The theme of this year’s conference—“Challenging Inequalities”—rightly recognizes that “economic inequality is bad for political equality and political freedoms,” important conditions for human security and “the building of decent and inclusive societies.” But of course, one of the most powerful contributions of the capability approach to development thinking is the insight that inequalities take many forms, of which economic inequality is only one. Other morally important inequalities—for example related to gender, ethno-cultural identity, religion, age, and sexual-orientation—both contribute to and are worsened by economic inequality.

We are facing, as the conference organizers describe it, “an increasingly globalized world where people’s circumstances and values are vastly different and in which inequality is rising within and across countries.” At a time of rising intercommunal tensions in many places of the world, including Western Europe and the United States, and a growing us-versus-them rhetoric among political leaders, it is not surprising that non-dominant ethnic and religious groups feel that their cultures, languages, religions, livelihoods, and even lives are increasingly under threat. Efforts to counter this trend are often couched in human rights terms, and only occasionally in capability terms. Calls to respect, protect, and promote such diversity are underpinned by what development ethicists and philosophers of multiculturalism sometimes call “cultural freedom.”

This panel examines both the normative force of cultural freedom and its implications for capability promotion and human rights. In the first paper, Kosko lays the groundwork by canvassing several of the most prominent current debates about the relationship between cultural freedom and human rights. She then details the response most closely associated with development ethics and the capability approach: the "cultural liberty" model, developed by Amartya Sen and Will Kymlicka and first promoted in Sakiko Fukuda-Parr’s 2004 UN Human Development Report. Kosko then explores its compatibility with the seven values of worthwhile human development proposed by Penz, Drydyk, and Bose (2011).

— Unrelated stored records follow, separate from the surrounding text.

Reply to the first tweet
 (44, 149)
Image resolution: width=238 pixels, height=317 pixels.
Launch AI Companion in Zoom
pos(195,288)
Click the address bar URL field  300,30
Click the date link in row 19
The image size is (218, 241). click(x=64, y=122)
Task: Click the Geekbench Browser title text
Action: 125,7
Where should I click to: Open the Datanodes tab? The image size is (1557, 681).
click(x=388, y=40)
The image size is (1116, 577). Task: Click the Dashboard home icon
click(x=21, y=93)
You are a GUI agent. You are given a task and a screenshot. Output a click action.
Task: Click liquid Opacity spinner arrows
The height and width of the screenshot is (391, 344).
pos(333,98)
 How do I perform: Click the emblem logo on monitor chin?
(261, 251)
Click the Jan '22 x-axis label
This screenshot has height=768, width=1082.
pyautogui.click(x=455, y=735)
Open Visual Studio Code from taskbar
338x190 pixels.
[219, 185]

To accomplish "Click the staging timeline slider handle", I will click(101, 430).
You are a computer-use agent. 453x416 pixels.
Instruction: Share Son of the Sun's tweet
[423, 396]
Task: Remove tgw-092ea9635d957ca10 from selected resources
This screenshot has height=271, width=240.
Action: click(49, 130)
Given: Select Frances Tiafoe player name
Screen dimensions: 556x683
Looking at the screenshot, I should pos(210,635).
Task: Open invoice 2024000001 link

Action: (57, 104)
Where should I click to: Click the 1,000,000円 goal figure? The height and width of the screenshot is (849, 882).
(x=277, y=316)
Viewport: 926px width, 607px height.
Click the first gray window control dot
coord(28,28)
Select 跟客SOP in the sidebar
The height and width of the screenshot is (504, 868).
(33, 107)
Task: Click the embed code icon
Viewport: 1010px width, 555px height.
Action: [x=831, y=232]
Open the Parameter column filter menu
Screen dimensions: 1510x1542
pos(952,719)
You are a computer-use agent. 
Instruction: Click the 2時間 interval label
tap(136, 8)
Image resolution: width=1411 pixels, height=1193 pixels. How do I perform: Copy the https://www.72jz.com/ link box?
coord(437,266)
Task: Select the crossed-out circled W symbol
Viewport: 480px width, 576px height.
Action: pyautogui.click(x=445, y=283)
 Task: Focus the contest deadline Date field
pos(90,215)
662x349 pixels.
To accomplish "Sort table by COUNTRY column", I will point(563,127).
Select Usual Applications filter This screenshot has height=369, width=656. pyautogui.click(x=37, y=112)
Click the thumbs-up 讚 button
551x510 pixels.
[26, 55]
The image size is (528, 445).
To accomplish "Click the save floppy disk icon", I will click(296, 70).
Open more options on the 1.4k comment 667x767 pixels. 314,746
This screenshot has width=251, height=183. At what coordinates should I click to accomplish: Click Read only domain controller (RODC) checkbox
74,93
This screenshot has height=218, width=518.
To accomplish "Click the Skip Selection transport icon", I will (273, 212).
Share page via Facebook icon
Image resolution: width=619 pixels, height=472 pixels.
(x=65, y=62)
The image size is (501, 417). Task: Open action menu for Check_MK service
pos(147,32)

But what do we know of how cultural liberty plays out in practice? Can promoting cultural freedom, for example through Intercultural Bilingual Education (IBE) for indigenous children in Peru’s Amazon, promote the development of valuable capabilities while protecting the human right to education in one’s native language? In the second paper, Espinal takes up this question directly. Using participatory qualitative research methods, she investigates how the IBE curriculum and teachers’ practices promote capabilities, and identifies those capabilities that teachers and children most value. Her findings suggest important synergies between promoting capabilities and protecting human rights, using cultural freedom—as explored through the right to education in the Amazon of Peru—as a test case.

Finally, Peter M. Dijkstra takes up the relationship between human rights and capabilities by examining the role of cultural freedom in professional social work. In doing so, he offers a novel framework that allows evaluators to triangulate from three positions—human rights, capabilities and professional competencies—rather than from human rights and capabilities alone, in a dialectic, as is often done. Dijkstra demonstrates, using the example of cultural freedom in social work, how each point of the triangle has its own concepts, goals and responsibilities, and how each complements and reinforces the other.

Together, these three papers offer 1) an overview of cultural freedom and a normative test of the ability of the cultural liberty variant to promote worthwhile human development, 2) an empirical analysis of the ability of intercultural bilingual education to promote capabilities and protect the human right to education and cultural freedom, and 3) a new framework for thinking about the complementary roles of capabilities, human rights, and professional competencies, using cultural freedom in social work as a lens.